Raman is a Suburb town of Bathinda City and a municipal council in Bathinda district in the Indian state of Punjab. It has one of the biggest refineries of India. Huge transformation is going to happen here in near future due to industrial growth in this area. Soon it will become the backbone of its district Bathinda. Tapacharya Shri Hem Kunwar Jain is main college for girl's education in the town which provide graduate and post graduate courses in the field of Arts, Information Technology and Commerce.
Raman is connected to district Bathinda and national capital New Delhi with Railways.
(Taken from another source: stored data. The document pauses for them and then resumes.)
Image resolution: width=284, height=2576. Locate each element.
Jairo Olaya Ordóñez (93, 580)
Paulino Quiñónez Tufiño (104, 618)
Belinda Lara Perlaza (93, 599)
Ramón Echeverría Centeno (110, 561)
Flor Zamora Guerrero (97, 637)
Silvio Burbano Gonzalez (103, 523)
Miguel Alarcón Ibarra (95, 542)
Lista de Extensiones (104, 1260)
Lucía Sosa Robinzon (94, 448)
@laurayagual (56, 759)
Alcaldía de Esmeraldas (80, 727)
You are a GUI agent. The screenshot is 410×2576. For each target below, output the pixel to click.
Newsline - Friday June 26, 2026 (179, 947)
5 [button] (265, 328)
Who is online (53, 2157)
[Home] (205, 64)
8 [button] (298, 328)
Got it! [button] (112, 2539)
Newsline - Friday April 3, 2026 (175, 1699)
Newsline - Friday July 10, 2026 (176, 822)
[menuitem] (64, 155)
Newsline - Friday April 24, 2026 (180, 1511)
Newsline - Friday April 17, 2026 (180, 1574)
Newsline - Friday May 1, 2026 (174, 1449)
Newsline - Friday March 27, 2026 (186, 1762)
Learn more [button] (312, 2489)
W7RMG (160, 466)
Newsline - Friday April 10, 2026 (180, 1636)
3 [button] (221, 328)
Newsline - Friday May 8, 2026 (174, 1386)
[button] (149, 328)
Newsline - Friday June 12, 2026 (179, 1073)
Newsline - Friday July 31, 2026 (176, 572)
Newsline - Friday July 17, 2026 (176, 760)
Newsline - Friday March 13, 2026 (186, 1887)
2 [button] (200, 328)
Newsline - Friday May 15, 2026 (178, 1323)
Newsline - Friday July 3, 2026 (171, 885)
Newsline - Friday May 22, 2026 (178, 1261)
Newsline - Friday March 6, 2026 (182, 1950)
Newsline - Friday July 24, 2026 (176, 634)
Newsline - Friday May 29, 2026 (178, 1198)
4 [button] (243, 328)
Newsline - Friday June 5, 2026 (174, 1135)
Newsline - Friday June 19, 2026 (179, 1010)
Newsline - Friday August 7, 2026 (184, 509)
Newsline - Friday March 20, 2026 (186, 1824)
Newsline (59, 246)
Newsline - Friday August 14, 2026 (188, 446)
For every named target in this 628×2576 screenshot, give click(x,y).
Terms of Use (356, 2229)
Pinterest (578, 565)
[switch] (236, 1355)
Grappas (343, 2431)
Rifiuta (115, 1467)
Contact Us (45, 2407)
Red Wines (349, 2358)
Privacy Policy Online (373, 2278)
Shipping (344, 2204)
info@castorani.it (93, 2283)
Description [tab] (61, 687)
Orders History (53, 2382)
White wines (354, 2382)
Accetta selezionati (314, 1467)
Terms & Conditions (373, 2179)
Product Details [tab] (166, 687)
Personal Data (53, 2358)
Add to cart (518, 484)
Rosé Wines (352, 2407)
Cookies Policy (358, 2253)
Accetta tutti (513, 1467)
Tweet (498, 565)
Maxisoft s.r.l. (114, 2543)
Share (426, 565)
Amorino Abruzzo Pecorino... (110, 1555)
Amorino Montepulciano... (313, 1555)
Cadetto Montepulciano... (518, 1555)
Bathinda Airport is nearest airport at distance of 57 km from Raman from which flights are available to Punjab and New Delhi.

==Demographics==
As of 2011 India census, Raman Municipal Council had population of 22,553 of which 12,009 are males while 10,544 are females as per report released by Census India 2011.Female Sex Ratio is 878. Literacy rate of Raman city is 73.44% lower than state average of 75.84%. In Raman, Male literacy is around 78.54% while female literacy rate is 67.62%.
Raman city has total 4,274 houses.

==History==
In the year 2008 construction of a petroleum refinery named Guru Gobind Singh Refinery by HPCL Mittal Energy Limited commenced which was completed in March 2012. It has boosted industrial growth in Raman by manifold.